The records are to be repeated in full. Every line must match.

GIVEN RECORDS »
___
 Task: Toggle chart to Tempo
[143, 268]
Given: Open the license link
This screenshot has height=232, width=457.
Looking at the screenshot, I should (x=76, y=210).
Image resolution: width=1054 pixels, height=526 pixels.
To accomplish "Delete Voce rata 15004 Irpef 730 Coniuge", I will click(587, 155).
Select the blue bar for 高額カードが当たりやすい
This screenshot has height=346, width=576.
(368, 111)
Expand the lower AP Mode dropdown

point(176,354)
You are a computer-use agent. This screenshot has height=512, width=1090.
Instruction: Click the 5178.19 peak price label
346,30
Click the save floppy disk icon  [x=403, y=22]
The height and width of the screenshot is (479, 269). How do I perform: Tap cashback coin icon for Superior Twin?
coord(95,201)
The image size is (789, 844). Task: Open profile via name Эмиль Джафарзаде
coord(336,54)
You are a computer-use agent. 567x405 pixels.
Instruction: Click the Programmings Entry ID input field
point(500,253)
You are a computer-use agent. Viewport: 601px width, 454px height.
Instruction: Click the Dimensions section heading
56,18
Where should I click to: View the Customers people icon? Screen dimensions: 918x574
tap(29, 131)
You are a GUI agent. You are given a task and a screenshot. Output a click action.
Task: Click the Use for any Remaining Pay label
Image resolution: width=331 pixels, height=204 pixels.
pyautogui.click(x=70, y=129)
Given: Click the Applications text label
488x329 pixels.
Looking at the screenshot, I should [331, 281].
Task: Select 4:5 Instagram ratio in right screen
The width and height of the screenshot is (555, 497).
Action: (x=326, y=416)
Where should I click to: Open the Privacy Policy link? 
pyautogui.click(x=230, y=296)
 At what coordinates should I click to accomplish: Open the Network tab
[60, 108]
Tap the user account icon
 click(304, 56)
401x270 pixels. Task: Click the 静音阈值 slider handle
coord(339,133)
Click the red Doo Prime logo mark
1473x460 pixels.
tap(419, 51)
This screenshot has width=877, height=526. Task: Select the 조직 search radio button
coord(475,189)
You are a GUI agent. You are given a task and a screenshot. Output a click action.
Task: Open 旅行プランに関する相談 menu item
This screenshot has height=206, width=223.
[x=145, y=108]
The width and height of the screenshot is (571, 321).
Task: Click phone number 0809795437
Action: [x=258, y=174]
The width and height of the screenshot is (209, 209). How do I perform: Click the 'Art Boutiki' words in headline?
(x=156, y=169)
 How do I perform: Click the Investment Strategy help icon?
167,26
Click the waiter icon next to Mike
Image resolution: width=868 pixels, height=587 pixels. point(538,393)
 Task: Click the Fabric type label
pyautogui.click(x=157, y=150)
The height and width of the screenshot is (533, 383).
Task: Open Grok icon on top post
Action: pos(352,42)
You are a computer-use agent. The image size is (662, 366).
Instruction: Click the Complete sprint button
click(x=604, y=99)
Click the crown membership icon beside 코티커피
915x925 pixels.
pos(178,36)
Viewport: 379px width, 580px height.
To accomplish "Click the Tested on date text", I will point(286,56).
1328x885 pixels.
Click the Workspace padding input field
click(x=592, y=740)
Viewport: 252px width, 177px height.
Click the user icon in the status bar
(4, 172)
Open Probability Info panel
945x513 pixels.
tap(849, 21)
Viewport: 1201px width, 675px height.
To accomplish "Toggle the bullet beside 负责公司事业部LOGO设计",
___
OUTPUT BELOW »
 Task: Toggle chart to Tempo
[143, 268]
Given: Open the license link
This screenshot has height=232, width=457.
Looking at the screenshot, I should (x=76, y=210).
Image resolution: width=1054 pixels, height=526 pixels.
To accomplish "Delete Voce rata 15004 Irpef 730 Coniuge", I will click(587, 155).
Select the blue bar for 高額カードが当たりやすい
This screenshot has height=346, width=576.
(368, 111)
Expand the lower AP Mode dropdown

point(176,354)
You are a computer-use agent. This screenshot has height=512, width=1090.
Instruction: Click the 5178.19 peak price label
346,30
Click the save floppy disk icon  [x=403, y=22]
The height and width of the screenshot is (479, 269). How do I perform: Tap cashback coin icon for Superior Twin?
coord(95,201)
The image size is (789, 844). Task: Open profile via name Эмиль Джафарзаде
coord(336,54)
You are a computer-use agent. 567x405 pixels.
Instruction: Click the Programmings Entry ID input field
point(500,253)
You are a computer-use agent. Viewport: 601px width, 454px height.
Instruction: Click the Dimensions section heading
56,18
Where should I click to: View the Customers people icon? Screen dimensions: 918x574
tap(29, 131)
You are a GUI agent. You are given a task and a screenshot. Output a click action.
Task: Click the Use for any Remaining Pay label
Image resolution: width=331 pixels, height=204 pixels.
pyautogui.click(x=70, y=129)
Given: Click the Applications text label
488x329 pixels.
Looking at the screenshot, I should [331, 281].
Task: Select 4:5 Instagram ratio in right screen
The width and height of the screenshot is (555, 497).
Action: (x=326, y=416)
Where should I click to: Open the Privacy Policy link? 
pyautogui.click(x=230, y=296)
 At what coordinates should I click to accomplish: Open the Network tab
[60, 108]
Tap the user account icon
 click(304, 56)
401x270 pixels. Task: Click the 静音阈值 slider handle
coord(339,133)
Click the red Doo Prime logo mark
1473x460 pixels.
tap(419, 51)
This screenshot has width=877, height=526. Task: Select the 조직 search radio button
coord(475,189)
You are a GUI agent. You are given a task and a screenshot. Output a click action.
Task: Open 旅行プランに関する相談 menu item
This screenshot has height=206, width=223.
[x=145, y=108]
The width and height of the screenshot is (571, 321).
Task: Click phone number 0809795437
Action: [x=258, y=174]
The width and height of the screenshot is (209, 209). How do I perform: Click the 'Art Boutiki' words in headline?
(x=156, y=169)
 How do I perform: Click the Investment Strategy help icon?
167,26
Click the waiter icon next to Mike
Image resolution: width=868 pixels, height=587 pixels. point(538,393)
 Task: Click the Fabric type label
pyautogui.click(x=157, y=150)
The height and width of the screenshot is (533, 383).
Task: Open Grok icon on top post
Action: pos(352,42)
You are a computer-use agent. The image size is (662, 366).
Instruction: Click the Complete sprint button
click(x=604, y=99)
Click the crown membership icon beside 코티커피
915x925 pixels.
pos(178,36)
Viewport: 379px width, 580px height.
To accomplish "Click the Tested on date text", I will point(286,56).
1328x885 pixels.
Click the Workspace padding input field
click(x=592, y=740)
Viewport: 252px width, 177px height.
Click the user icon in the status bar
(4, 172)
Open Probability Info panel
945x513 pixels.
tap(849, 21)
Viewport: 1201px width, 675px height.
To accomplish "Toggle the bullet beside 负责公司事业部LOGO设计",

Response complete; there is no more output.